American baseball player (1923–2017)

Jo Anne (also Joanne) Overleese (October 3, 1923 – May 15, 2017) was an infielder who played in the All-American Girls Professional Baseball League (AAGPBL). She batted and threw right handed.

Born in La Jolla, San Diego, California, Overleese is better known as one of the few doctors to have played in league history. Overleese started playing softball at age nine. In 1940, she graduated from Herbert Hoover High School in Glendale, California, where she had the chance to play Amateur Athletic Union basketball and softball state tournaments. as a member of Tornadoes teams.

In 1946, Overleese attended a tryout with the All-American League and later went to Pascagoula, Mississippi to the league's formal spring training. That year she played at second base for the Muskegon Lassies and the Peoria Redwings, a pair of expansion teams at the time. That was her only season in the league.
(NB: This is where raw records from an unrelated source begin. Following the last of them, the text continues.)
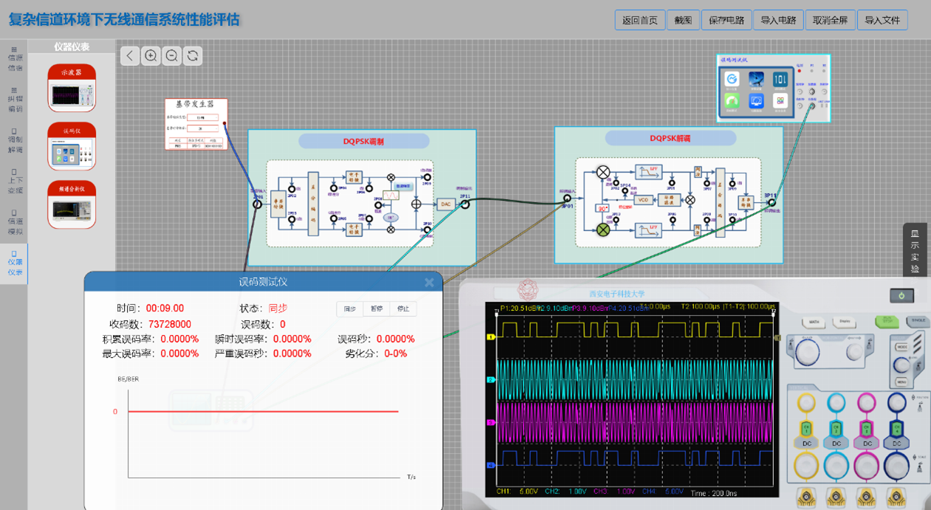Switch to 信道模拟 sidebar tab
Screen dimensions: 931x510
click(x=15, y=226)
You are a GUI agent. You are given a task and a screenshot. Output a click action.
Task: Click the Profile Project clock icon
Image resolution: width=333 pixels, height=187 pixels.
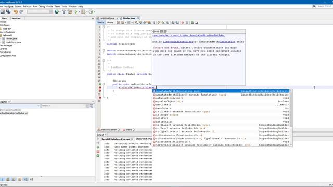pos(91,11)
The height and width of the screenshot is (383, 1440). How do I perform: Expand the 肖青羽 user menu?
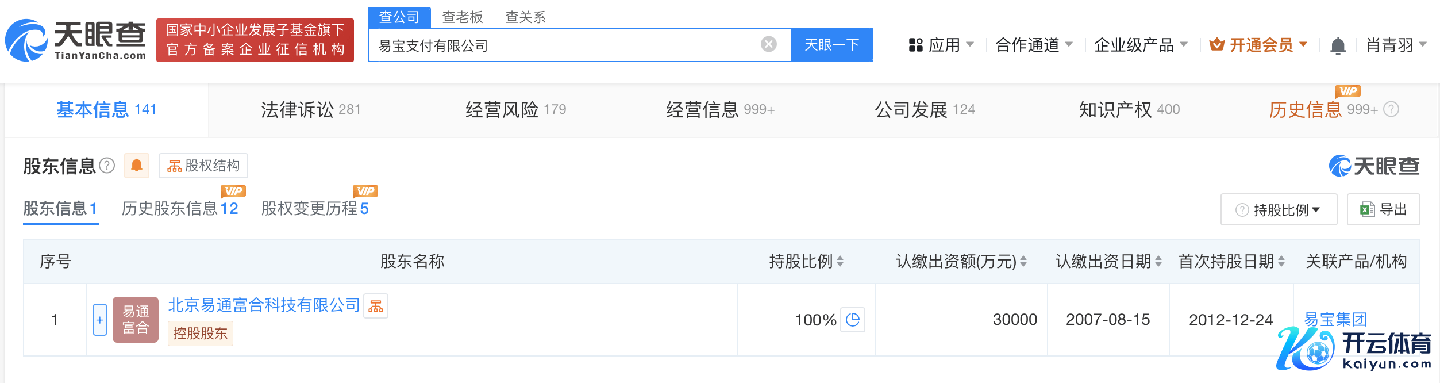click(1396, 45)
In 54 career games, Overleese batted .178 (31-for-174) with four doubles and one triple, driving in 15 runs and scoring 13 times, while stealing six bases. As a fielder, she recorded 120 putouts with 96 assists and turned 15 double plays, while committing 15 errors in 231 chances for a .936 fielding average.
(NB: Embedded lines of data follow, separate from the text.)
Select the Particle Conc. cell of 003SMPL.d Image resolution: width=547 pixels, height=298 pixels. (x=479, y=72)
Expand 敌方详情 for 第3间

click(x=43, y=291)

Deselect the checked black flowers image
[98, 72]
After baseball, Overleese decided to become a doctor and attended San Diego State University for a year and then four years at the University of California, Berkeley. She finished her residency and internship in general surgery in the Woman's Medical College of Pennsylvania and went on to have 25–year career as a general surgeon in Philadelphia.

Overleese retired from practice in 1977 and went into the emergency department for another 10 years. In between, she established a Medical Doctors Professional Association company in 1974, and opened offices in Philadelphia, Pennsylvania and in Trenton, New Jersey, where she performed minor surgery.
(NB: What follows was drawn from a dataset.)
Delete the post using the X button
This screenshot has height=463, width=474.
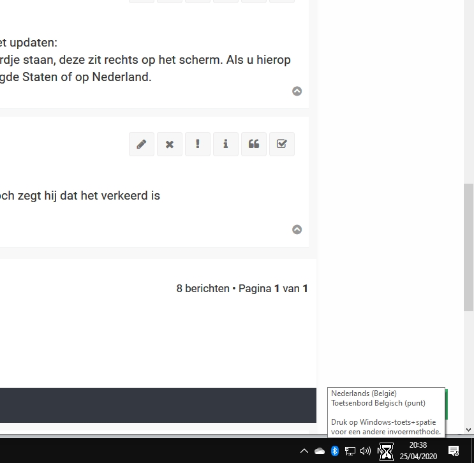[x=170, y=144]
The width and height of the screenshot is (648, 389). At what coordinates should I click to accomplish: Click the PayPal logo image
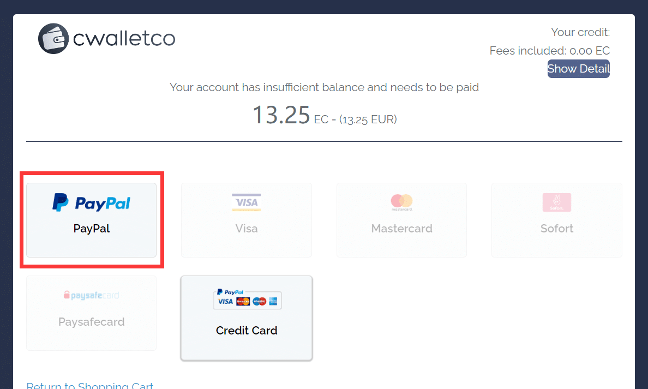[x=92, y=202]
The AAGPBL folded in 1954, but a permanent display at the Baseball Hall of Fame and Museum at Cooperstown, New York was established November 5, 1988 that honors those who were part of this unique experience. Overleese, along with the rest of the league's girls and staff, is included at the display.

Toward the end of her life, Overleese developed kidney disease and had a broken hip. Shortly her death she moved from La Jolla to Tucson to live closer to her partner's niece as her partner has Alzheimer's. She died peacefully on May 15, 2017.